Assignment: Please reproduce the rows below word for word, starting at the first line and ending at the line containing "(188, 321).", with both ends included. Omit the pictures from your output.

##### Source data #####

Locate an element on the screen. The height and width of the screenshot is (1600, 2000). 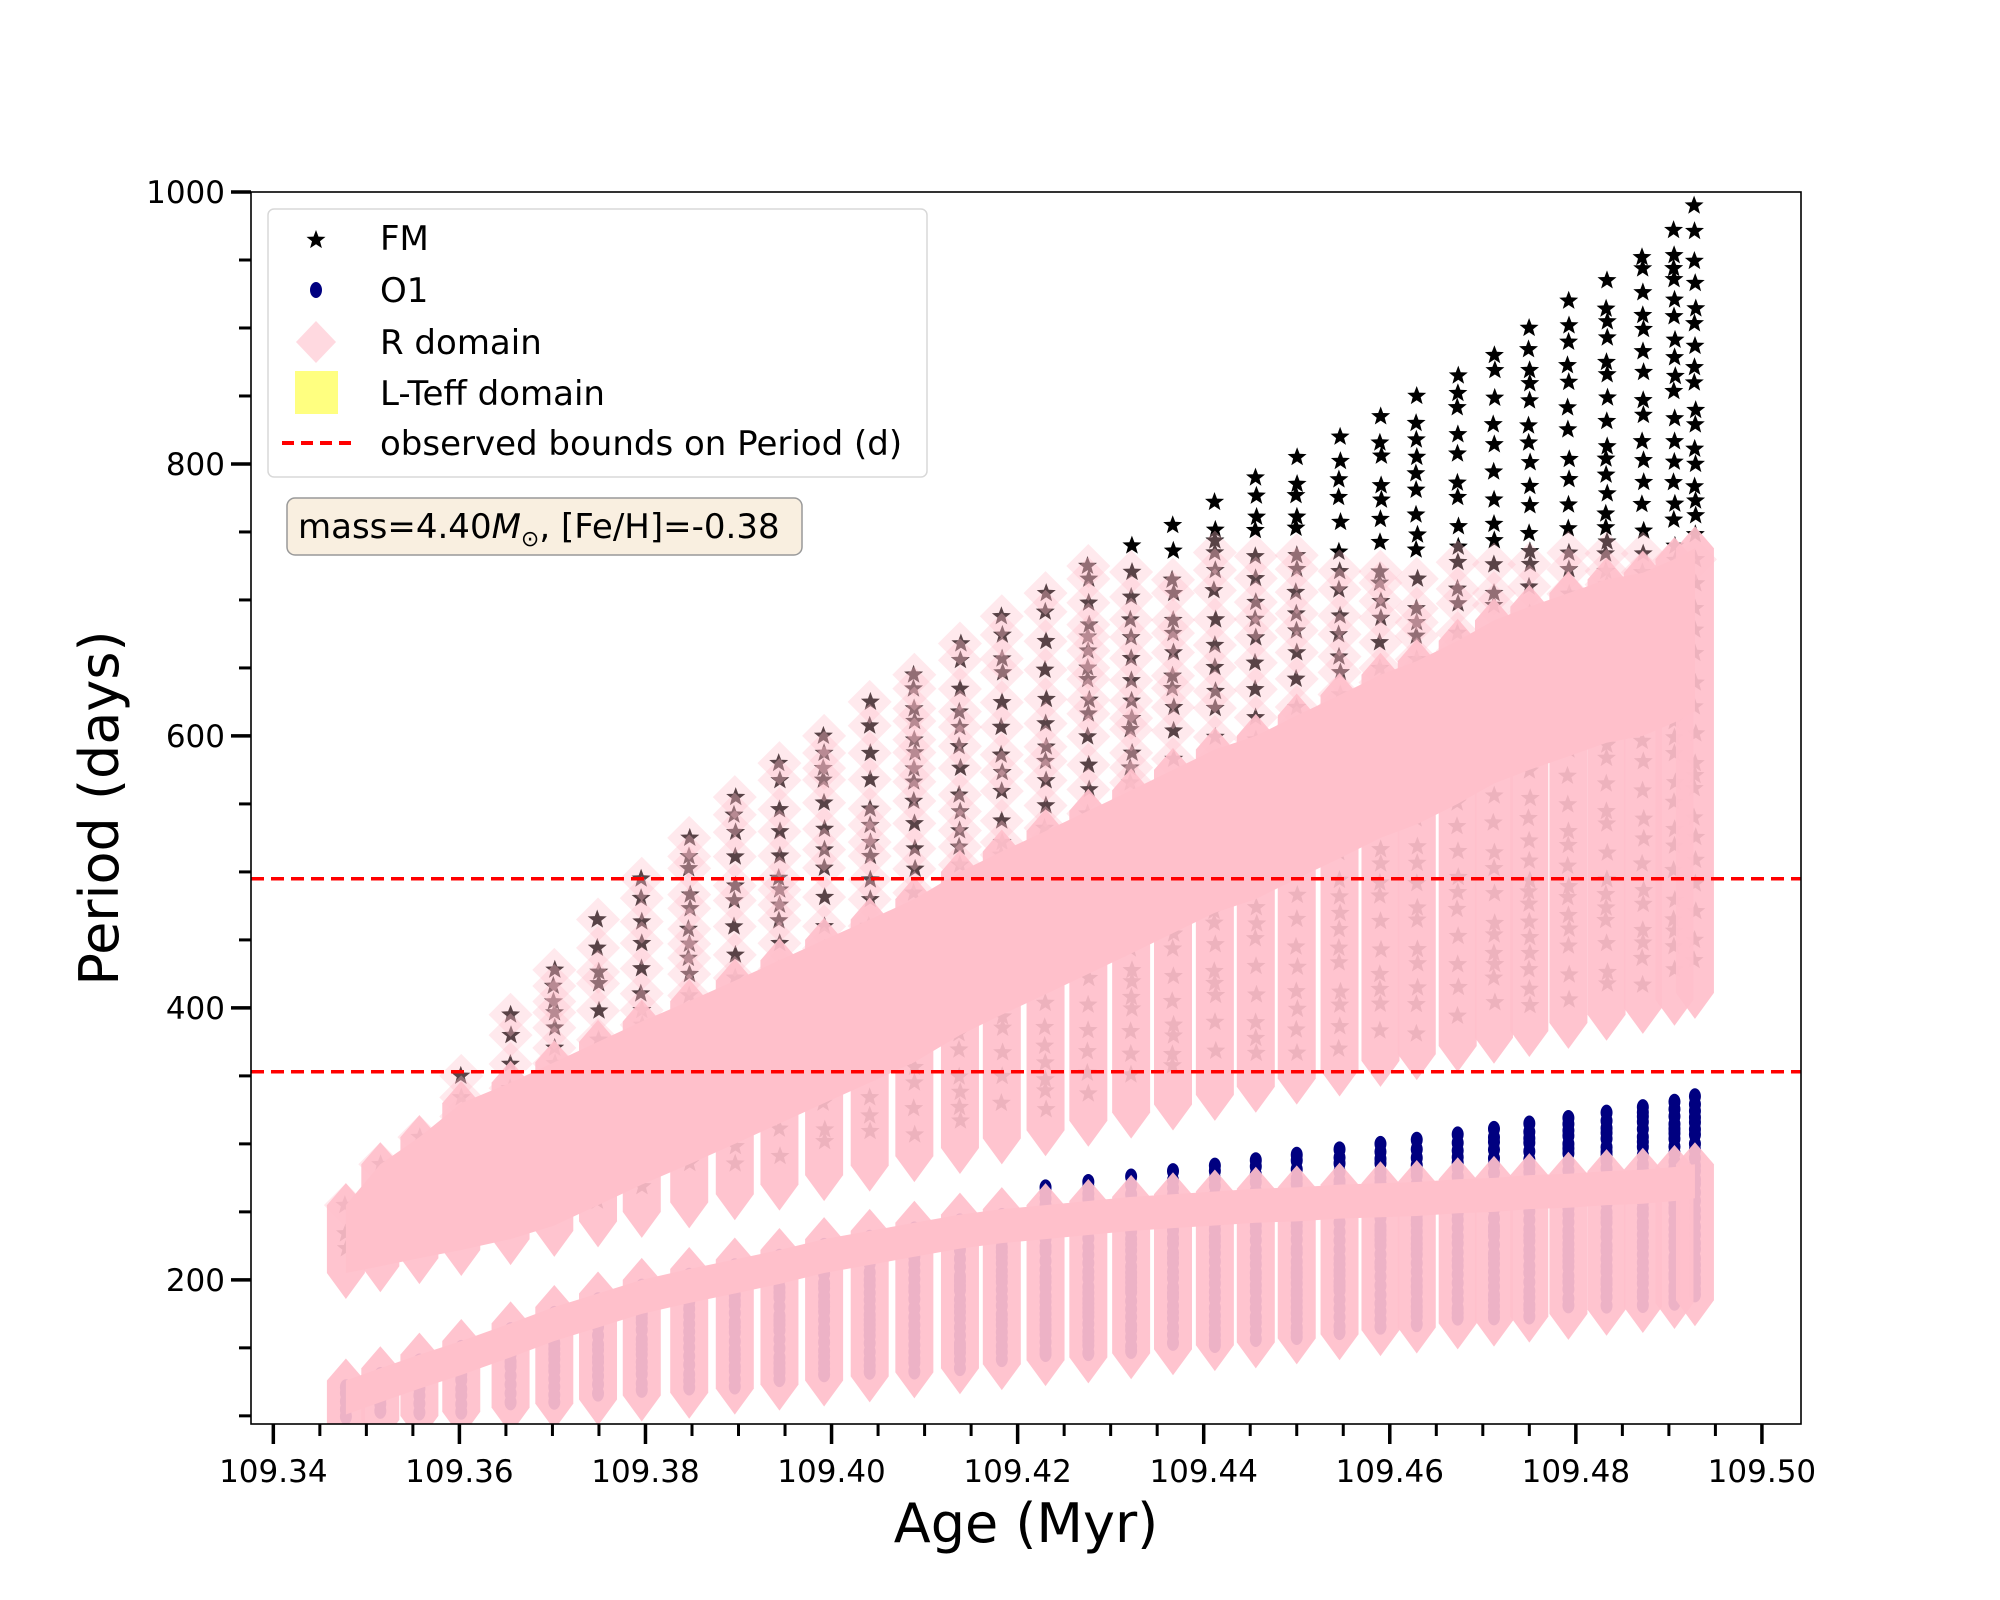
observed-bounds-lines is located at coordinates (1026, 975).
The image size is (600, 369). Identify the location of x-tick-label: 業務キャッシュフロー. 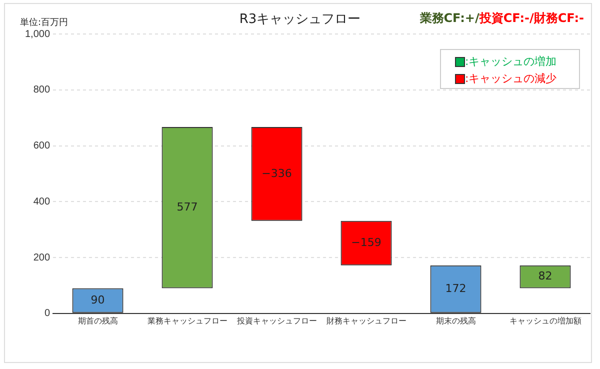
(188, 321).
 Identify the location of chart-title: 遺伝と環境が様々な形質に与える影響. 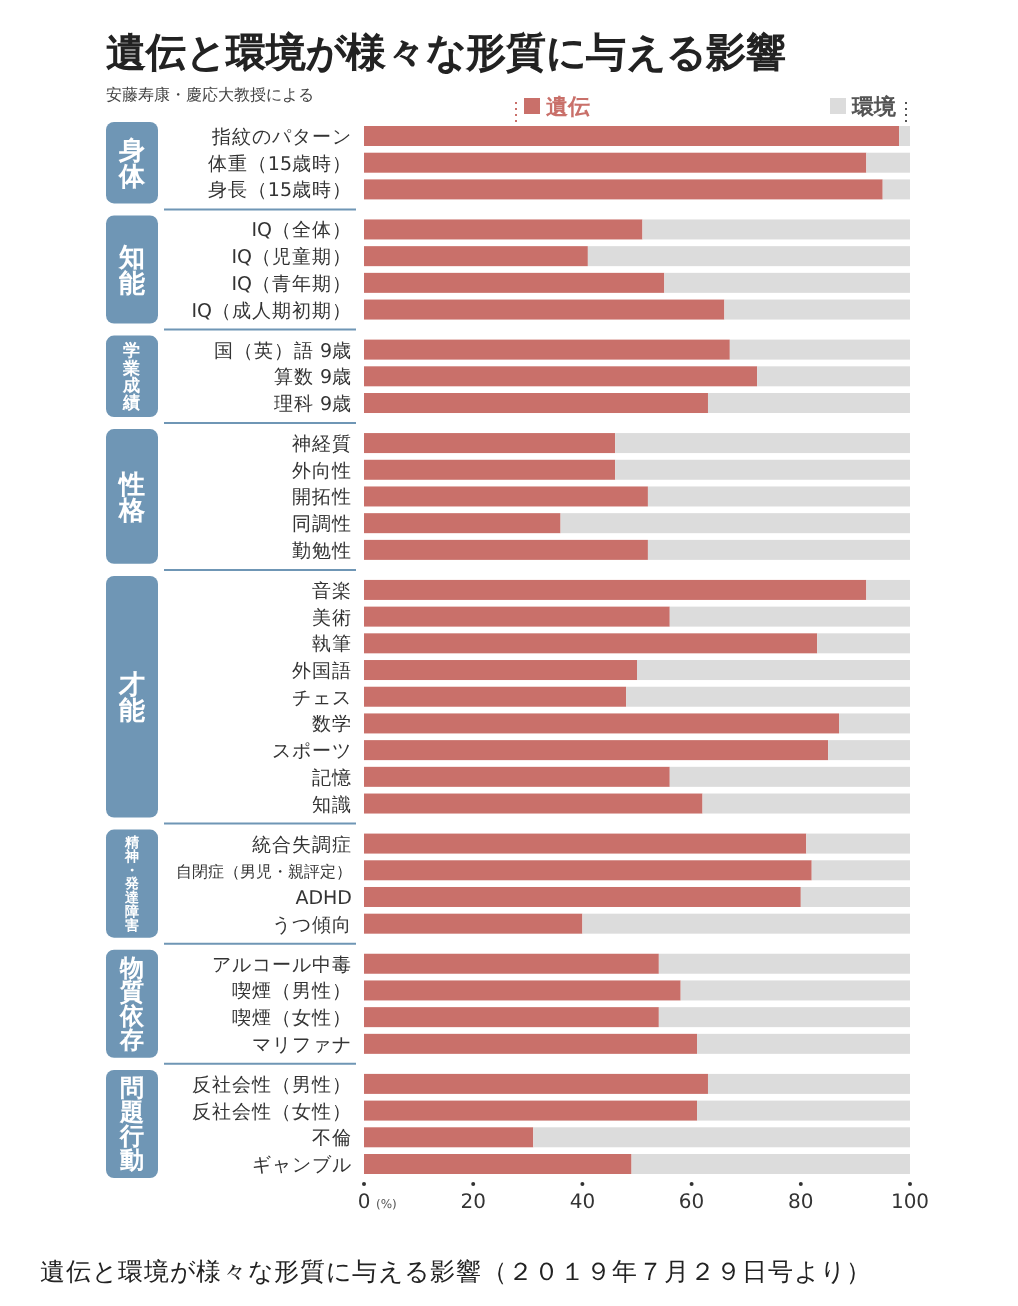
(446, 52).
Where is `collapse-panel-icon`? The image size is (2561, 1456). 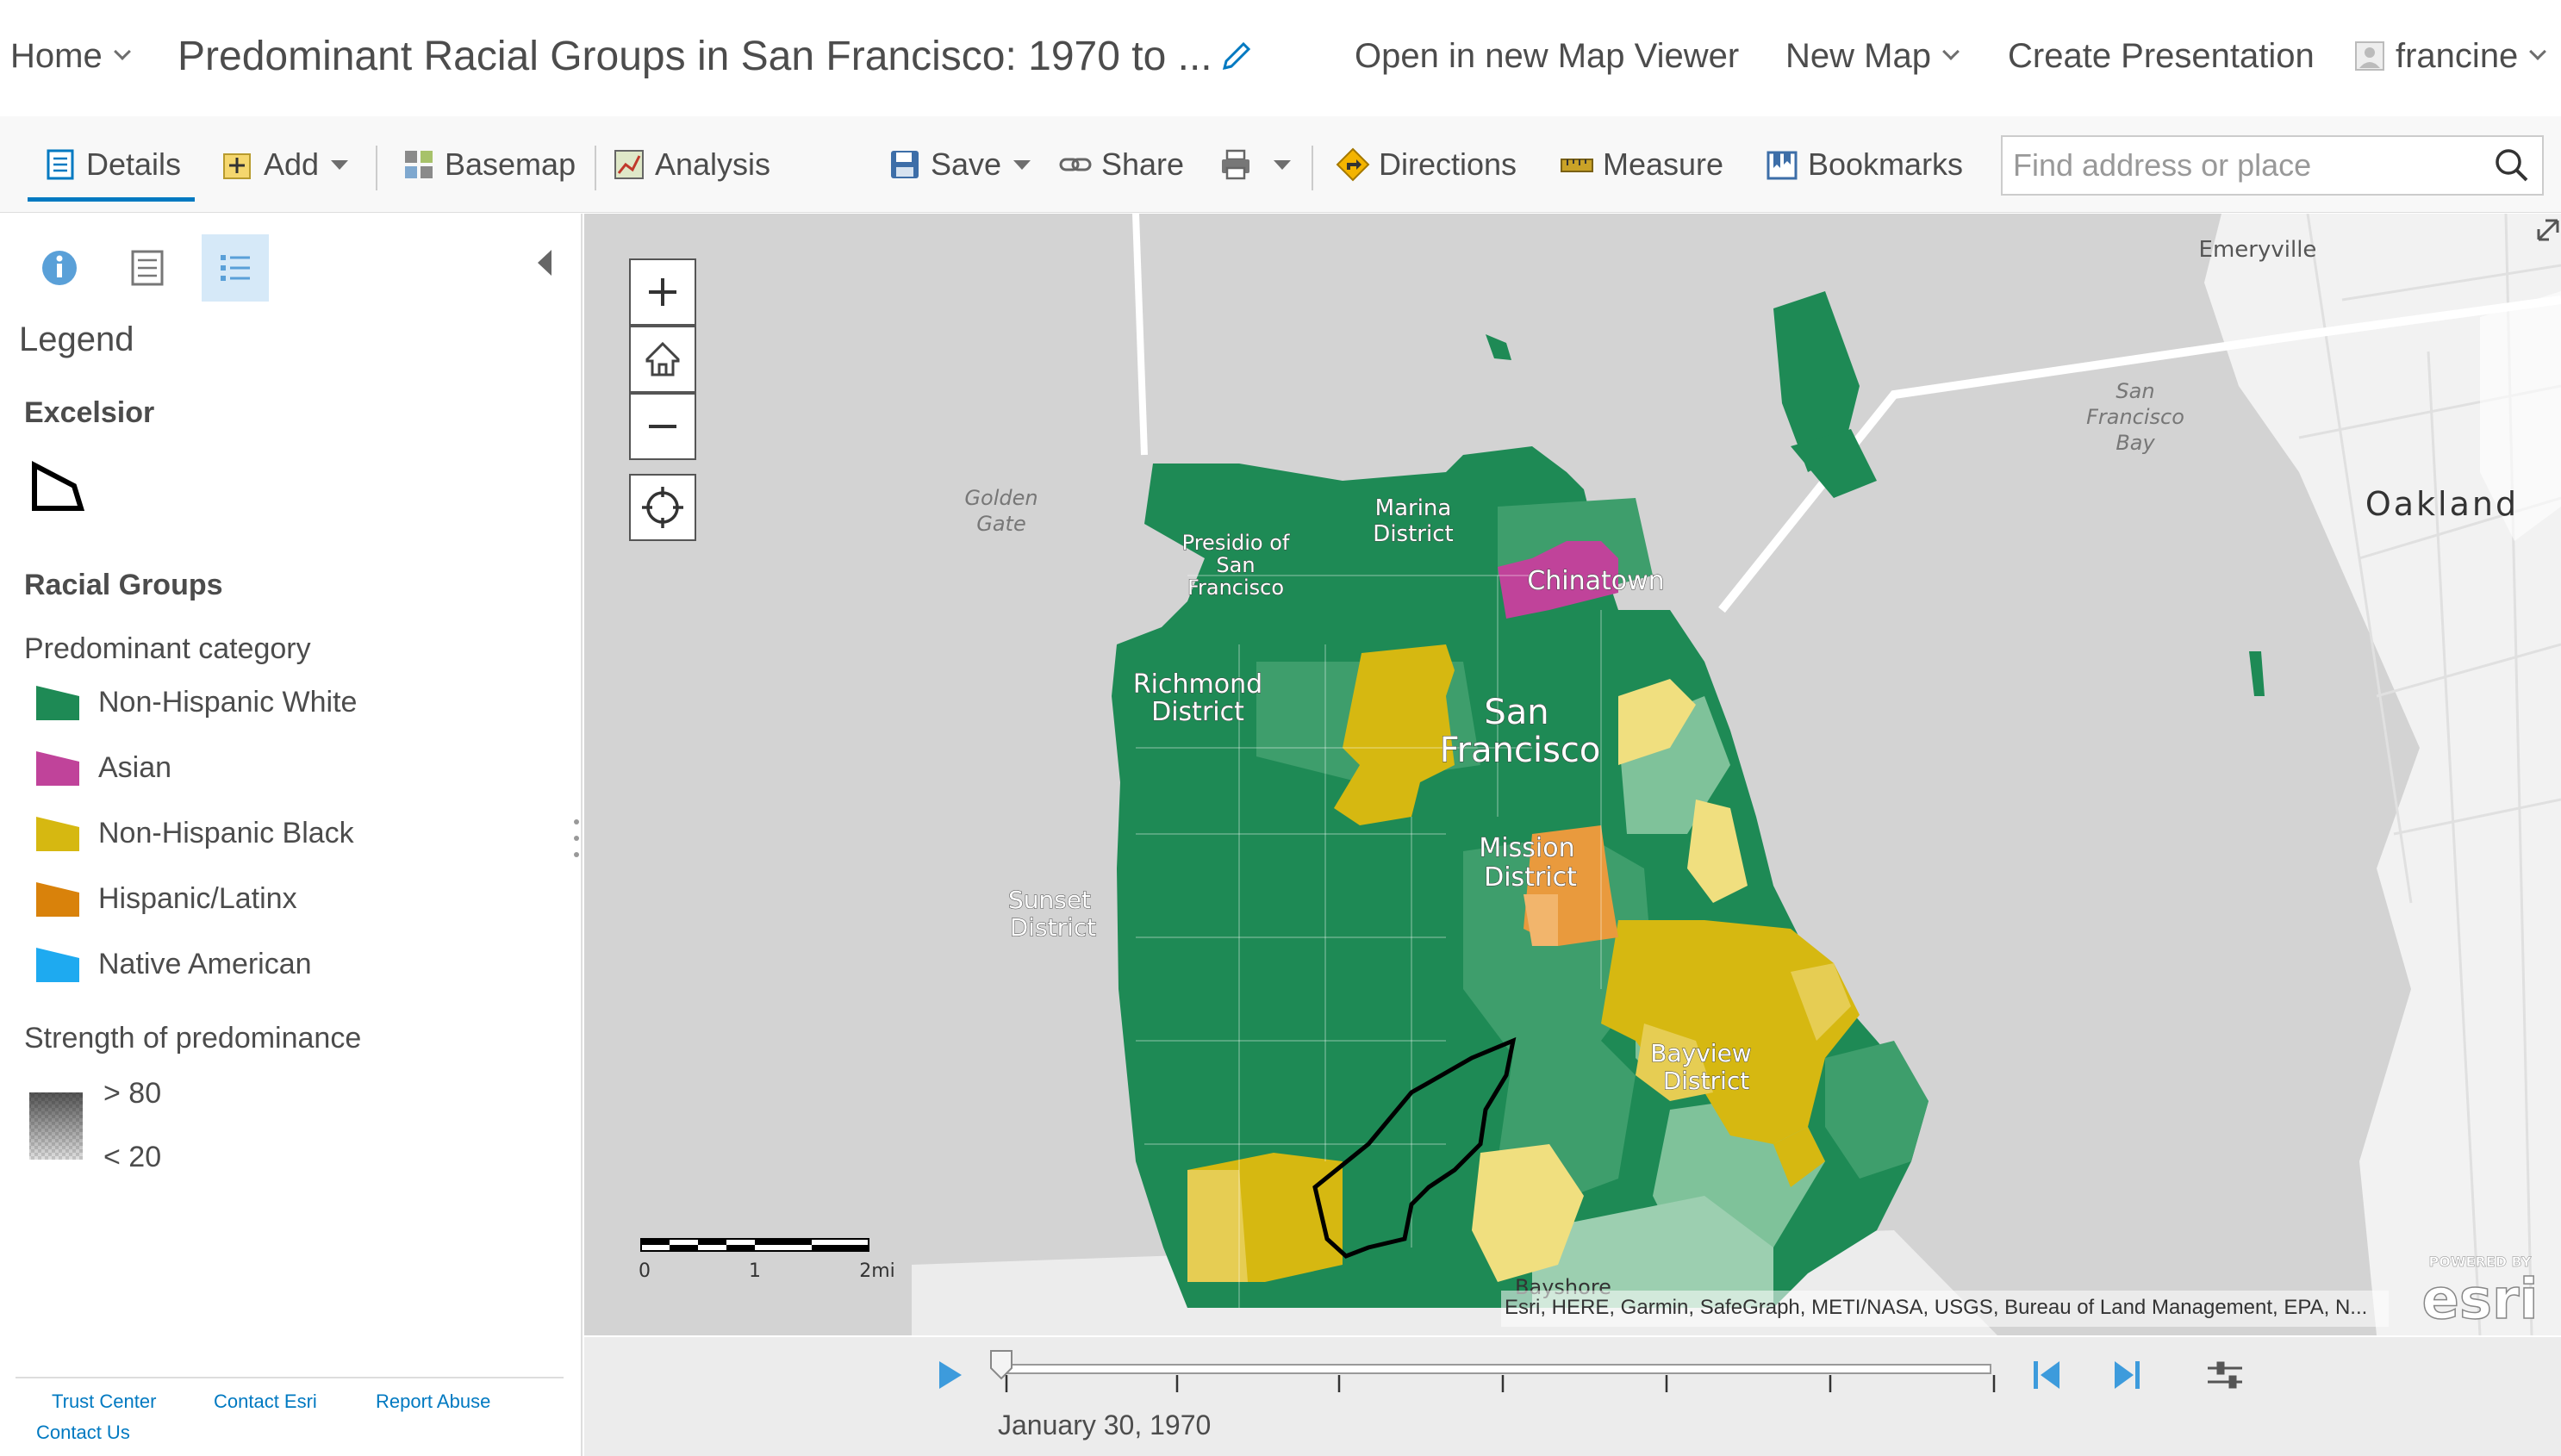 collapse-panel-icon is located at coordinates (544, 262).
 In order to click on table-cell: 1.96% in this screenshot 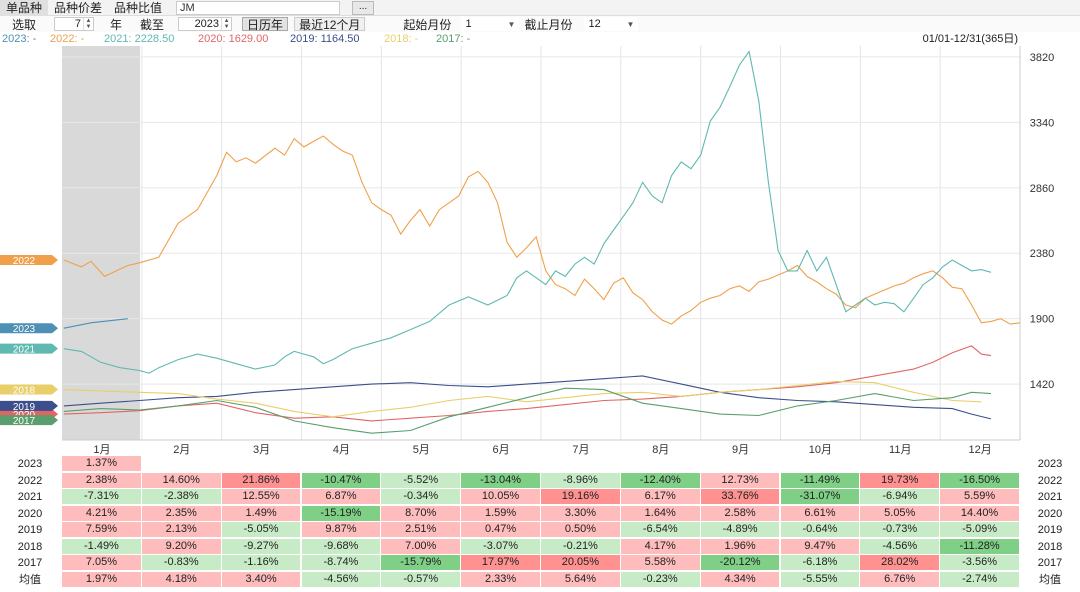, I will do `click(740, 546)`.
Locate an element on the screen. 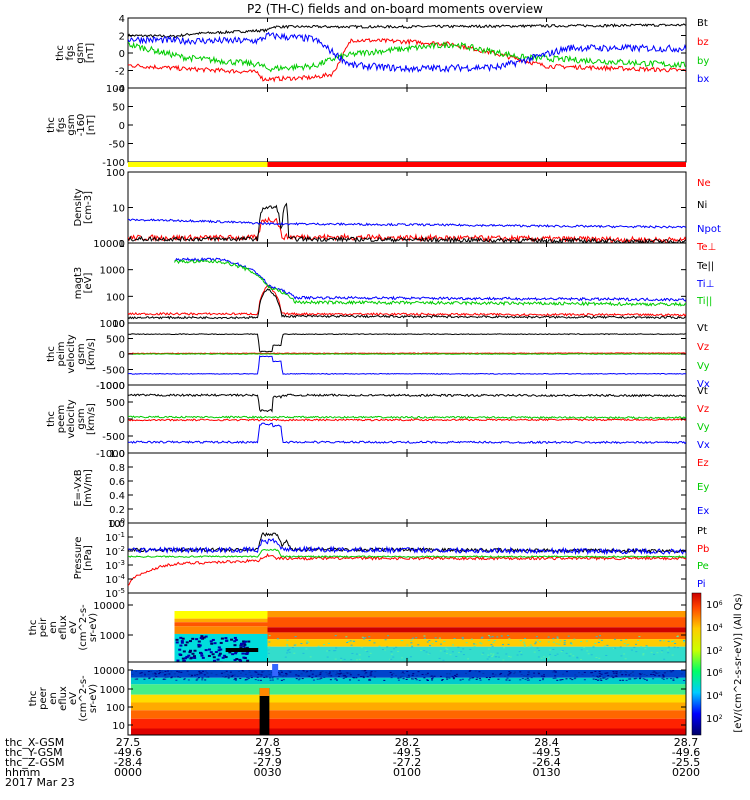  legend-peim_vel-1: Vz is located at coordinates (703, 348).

#####

Answer box:
Locate an element on the screen. The height and width of the screenshot is (1600, 2000). 
observed-bounds-lines is located at coordinates (1026, 975).
The image size is (600, 369). Identify the location of x-tick-label: 業務キャッシュフロー. 
(188, 321).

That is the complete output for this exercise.